WHAT IS ASKED ▸
Swap "Retweet" for "Like" in the lines starting with the line that contains "Select the Untitled_1 Node Editor tab" and going on through the line that contains "Action: tap(352, 189)", keeping everything else unchanged. Give back only those lines, without the pictures.

DATA ENTRIES ▸

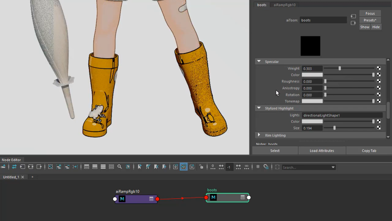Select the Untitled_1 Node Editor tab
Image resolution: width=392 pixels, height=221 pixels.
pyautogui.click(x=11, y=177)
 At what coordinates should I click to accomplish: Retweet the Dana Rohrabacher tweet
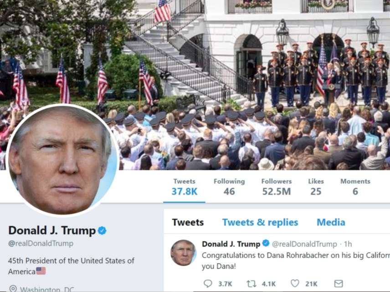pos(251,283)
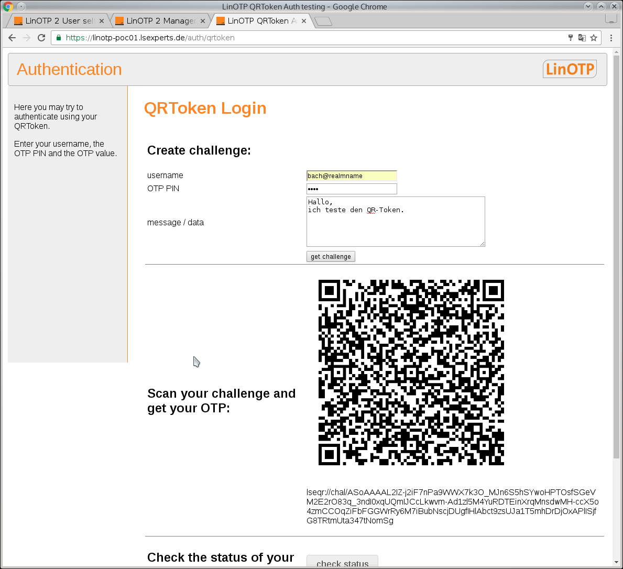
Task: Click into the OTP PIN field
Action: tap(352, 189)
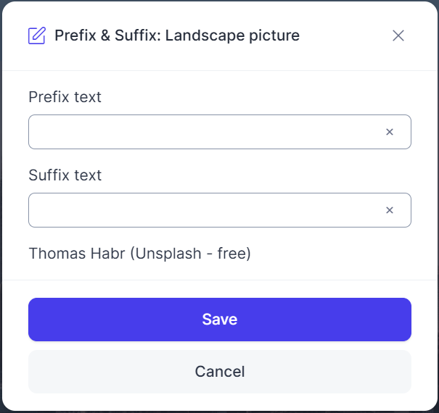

--

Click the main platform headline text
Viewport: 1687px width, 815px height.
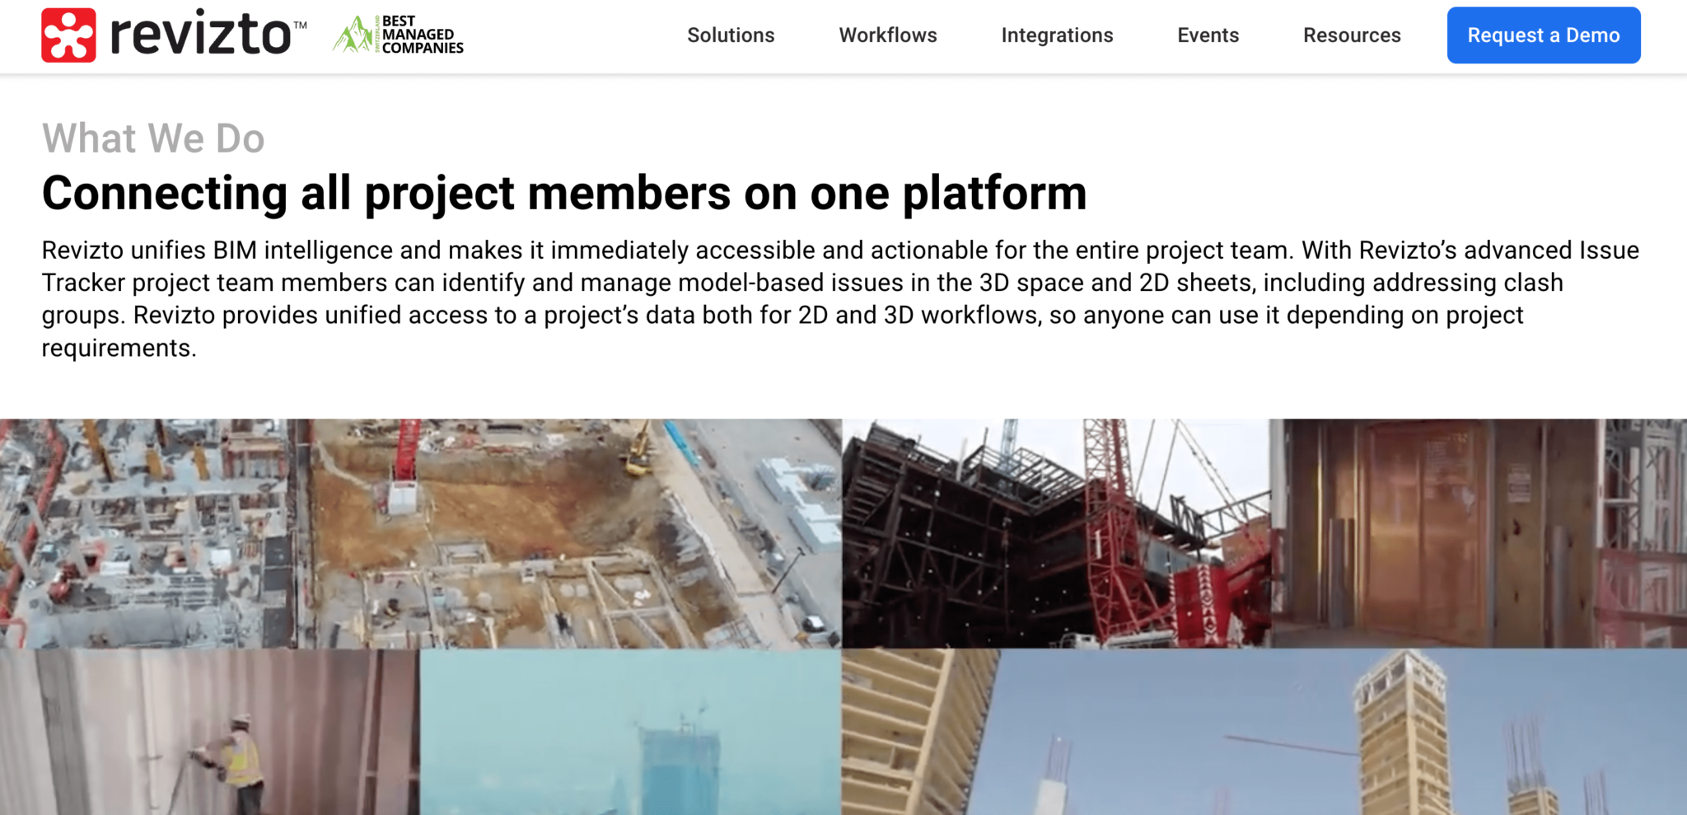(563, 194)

RESULT OF THE TASK ▸
Select the Untitled_1 Node Editor tab
Image resolution: width=392 pixels, height=221 pixels.
pyautogui.click(x=11, y=177)
 At what coordinates should I click to accomplish: Like the Dana Rohrabacher tweet
pos(251,283)
Task: Click into the OTP PIN field
Action: tap(352, 189)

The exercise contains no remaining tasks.